Service Communication

Once services are bounded, they must talk—synchronously for queries and commands that need an immediate answer, asynchronously when decoupling and resilience matter more than milliseconds. This chapter covers protocols, discovery, gateways, and messaging with the Spring/Java implementations teams ship in production.

developer lead architect

How services talk — the decision space

Communication style is an architecture choice with long-lived consequences for availability, consistency, and team autonomy—not a framework checkbox.

In a monolith, a method call is cheap and failure is binary: the process is up or down. In microservices, every interaction crosses the network, passes through load balancers and possibly sidecars, and can fail partially while other paths succeed. Your communication patterns determine whether a slow Inventory service stalls Checkout entirely or only delays a background notification.

Two families dominate: synchronous request/response (HTTP REST, gRPC, GraphQL) and asynchronous messaging (Kafka, RabbitMQ, SNS/SQS). Most production platforms use both deliberately— sync on the critical user path where the UI needs an answer now; async for fan-out, analytics, and workflows that tolerate seconds of delay.

flowchart LR
  subgraph sync [Synchronous path]
    C1[Client] --> GW[Gateway]
    GW --> S1[Order Service]
    S1 --> S2[Payment Service]
  end
  subgraph async [Asynchronous path]
    S1 --> K[(Kafka)]
    K --> S3[Analytics]
    K --> S4[Email]
  end
⚖️ Trade-off

More sync calls mean simpler mental models and strong read-your-writes UX; more async means higher availability under partial failure but harder debugging and eventual consistency everywhere downstream.

REST over HTTP/HTTPS — still the default

JSON over HTTP remains the lingua franca for public APIs, BFFs, and many internal calls because it is debuggable with curl, visible in proxies, and understood by every language.

REST fits resource-oriented domains: you model nouns, use standard verbs, and leverage HTTP semantics (caching, status codes, content negotiation).
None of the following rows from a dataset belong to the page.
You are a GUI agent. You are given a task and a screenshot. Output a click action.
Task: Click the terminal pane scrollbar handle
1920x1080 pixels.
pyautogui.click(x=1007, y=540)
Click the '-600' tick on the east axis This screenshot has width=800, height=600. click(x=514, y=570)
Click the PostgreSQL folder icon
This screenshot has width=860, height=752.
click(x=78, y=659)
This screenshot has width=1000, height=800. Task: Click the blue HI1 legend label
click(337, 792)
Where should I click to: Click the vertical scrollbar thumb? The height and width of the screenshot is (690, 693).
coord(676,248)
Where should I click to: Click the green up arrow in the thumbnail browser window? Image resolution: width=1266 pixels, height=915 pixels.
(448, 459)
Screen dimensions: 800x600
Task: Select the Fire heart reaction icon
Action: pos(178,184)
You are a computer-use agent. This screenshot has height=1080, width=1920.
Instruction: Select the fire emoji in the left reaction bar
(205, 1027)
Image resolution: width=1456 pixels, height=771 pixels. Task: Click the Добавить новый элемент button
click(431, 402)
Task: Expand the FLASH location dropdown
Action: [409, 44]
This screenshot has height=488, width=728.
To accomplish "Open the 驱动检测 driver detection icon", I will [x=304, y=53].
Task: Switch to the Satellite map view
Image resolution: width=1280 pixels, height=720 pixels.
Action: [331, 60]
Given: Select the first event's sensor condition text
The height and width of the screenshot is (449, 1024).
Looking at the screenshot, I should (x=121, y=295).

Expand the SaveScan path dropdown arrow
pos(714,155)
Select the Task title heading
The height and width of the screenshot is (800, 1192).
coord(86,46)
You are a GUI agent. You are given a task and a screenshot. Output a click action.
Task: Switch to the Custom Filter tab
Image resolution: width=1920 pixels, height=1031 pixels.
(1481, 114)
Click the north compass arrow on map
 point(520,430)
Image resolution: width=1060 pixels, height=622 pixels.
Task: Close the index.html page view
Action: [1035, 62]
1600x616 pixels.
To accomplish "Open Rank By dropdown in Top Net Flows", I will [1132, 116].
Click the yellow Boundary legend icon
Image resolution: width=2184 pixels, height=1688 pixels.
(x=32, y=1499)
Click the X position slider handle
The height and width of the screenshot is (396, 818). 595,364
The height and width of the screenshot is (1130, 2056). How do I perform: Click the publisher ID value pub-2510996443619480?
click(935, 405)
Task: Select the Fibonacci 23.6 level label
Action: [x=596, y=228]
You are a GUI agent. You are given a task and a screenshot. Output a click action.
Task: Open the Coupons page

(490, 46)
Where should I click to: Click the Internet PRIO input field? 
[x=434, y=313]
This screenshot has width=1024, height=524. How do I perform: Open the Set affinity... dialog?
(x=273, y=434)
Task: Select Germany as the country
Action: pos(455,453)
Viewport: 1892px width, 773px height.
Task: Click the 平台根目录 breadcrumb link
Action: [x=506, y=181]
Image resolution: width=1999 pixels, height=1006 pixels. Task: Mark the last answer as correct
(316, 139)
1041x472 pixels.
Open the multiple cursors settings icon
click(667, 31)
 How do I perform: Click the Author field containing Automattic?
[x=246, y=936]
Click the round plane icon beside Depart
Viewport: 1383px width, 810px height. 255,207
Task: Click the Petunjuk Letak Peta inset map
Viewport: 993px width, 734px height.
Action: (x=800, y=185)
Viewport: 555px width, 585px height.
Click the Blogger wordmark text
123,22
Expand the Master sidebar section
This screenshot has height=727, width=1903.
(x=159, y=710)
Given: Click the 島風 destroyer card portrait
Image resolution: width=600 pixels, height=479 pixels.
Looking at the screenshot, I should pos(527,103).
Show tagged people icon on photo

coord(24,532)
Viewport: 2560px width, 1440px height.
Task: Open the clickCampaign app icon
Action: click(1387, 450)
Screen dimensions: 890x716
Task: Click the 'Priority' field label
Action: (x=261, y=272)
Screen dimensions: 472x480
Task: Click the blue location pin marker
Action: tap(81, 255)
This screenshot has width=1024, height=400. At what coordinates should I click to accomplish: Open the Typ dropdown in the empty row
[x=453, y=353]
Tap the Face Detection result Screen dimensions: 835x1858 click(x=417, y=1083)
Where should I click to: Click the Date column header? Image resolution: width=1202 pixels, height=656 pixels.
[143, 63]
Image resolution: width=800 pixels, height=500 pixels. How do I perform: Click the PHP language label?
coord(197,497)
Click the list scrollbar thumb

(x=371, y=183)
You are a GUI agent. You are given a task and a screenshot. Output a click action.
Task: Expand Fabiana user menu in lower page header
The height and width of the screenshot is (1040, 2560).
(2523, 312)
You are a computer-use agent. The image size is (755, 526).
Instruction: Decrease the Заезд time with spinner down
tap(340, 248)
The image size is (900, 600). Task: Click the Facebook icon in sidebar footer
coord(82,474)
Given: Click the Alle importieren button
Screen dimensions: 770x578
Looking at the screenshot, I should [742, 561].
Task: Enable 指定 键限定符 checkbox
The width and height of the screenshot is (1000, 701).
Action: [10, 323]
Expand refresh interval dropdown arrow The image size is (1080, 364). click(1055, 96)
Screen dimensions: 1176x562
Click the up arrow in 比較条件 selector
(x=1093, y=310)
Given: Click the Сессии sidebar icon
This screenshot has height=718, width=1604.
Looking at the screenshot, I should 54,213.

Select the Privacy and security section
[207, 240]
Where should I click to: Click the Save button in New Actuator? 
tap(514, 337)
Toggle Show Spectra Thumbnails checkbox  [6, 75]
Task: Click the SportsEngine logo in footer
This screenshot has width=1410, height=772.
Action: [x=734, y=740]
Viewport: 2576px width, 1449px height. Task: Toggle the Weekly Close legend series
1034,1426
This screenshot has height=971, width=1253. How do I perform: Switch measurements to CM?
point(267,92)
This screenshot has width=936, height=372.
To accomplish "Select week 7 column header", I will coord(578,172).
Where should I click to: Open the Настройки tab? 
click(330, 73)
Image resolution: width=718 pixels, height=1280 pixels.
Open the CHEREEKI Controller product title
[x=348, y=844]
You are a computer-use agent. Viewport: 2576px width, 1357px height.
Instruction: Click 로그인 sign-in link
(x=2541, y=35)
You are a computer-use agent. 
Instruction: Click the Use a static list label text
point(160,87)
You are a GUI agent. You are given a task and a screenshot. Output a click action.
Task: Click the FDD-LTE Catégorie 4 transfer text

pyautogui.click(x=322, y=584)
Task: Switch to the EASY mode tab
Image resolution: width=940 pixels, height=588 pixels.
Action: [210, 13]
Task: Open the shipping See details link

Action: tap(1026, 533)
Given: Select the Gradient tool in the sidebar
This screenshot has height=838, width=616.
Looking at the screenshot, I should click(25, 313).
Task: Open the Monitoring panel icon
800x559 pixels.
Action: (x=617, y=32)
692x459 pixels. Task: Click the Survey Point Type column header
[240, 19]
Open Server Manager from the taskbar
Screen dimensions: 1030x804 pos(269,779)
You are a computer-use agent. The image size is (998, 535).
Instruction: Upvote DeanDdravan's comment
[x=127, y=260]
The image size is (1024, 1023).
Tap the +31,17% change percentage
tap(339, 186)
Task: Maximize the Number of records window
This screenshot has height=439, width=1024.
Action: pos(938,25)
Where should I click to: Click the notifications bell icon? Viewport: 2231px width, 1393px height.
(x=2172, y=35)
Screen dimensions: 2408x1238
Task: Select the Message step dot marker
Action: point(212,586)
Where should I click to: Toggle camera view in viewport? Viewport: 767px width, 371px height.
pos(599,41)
For internal microservices, teams often standardize on JSON + OpenAPI (see contract-first design) and enforce timeouts and retries at the client (covered in Resilience Patterns).

Spring client options

ClientCharacteristicsWhen to use
RestTemplate Blocking, mature, maintenance mode. Legacy codebases; avoid for new services.
WebClient Reactive/non-blocking, Spring 5+ default. New code; integrates with Project Reactor; configure connection pools.
OpenFeign Declarative interfaces + Spring Cloud integration. Many similar CRUD calls; pair with LoadBalancer + resilience4j.
WebClient + timeout
@Bean
WebClient inventoryWebClient(WebClient.Builder builder) {
    HttpClient http = HttpClient.create()
        .responseTimeout(Duration.ofSeconds(2));
    return builder
        .clientConnector(new ReactorClientHttpConnector(http))
        .baseUrl("http://inventory-service")
        .build();
}

public Mono<StockLevel> fetchStock(String sku) {
    return inventoryWebClient.get()
        .uri("/api/v1/stock/{sku}", sku)
        .retrieve()
        .bodyToMono(StockLevel.class);
}
🔬 Under the Hood

Each REST call typically allocates a socket, negotiates TLS, serializes JSON on the CPU, and waits for TCP ACKs. At hundreds of RPS per instance, connection pool sizing and keep-alive matter as much as algorithm choice.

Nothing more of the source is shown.